### SUPPLIED RECORDS

:::

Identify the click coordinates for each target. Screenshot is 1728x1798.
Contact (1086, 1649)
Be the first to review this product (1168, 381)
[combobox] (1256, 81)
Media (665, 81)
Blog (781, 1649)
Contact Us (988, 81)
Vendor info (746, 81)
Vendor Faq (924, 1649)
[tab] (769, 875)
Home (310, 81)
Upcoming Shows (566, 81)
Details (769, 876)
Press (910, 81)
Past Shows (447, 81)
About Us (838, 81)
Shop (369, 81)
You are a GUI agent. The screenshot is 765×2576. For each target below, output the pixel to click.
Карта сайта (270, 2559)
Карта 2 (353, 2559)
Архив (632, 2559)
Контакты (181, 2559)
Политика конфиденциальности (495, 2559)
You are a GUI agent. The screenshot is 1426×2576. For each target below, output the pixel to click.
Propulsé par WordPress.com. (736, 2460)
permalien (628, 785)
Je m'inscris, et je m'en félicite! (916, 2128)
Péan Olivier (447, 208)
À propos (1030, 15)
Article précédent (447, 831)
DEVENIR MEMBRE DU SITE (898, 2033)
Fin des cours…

:::

Report all lines in the listing above that contain the word "click".

### YOUR SOLUTION
Identify the click coordinates for each target. Screenshot is 1728x1798.
You are a GUI agent. The screenshot is 765×2576. For each target below, output the pixel to click.
You are a GUI agent. The screenshot is 1426×2576. For each target below, output the pixel to click.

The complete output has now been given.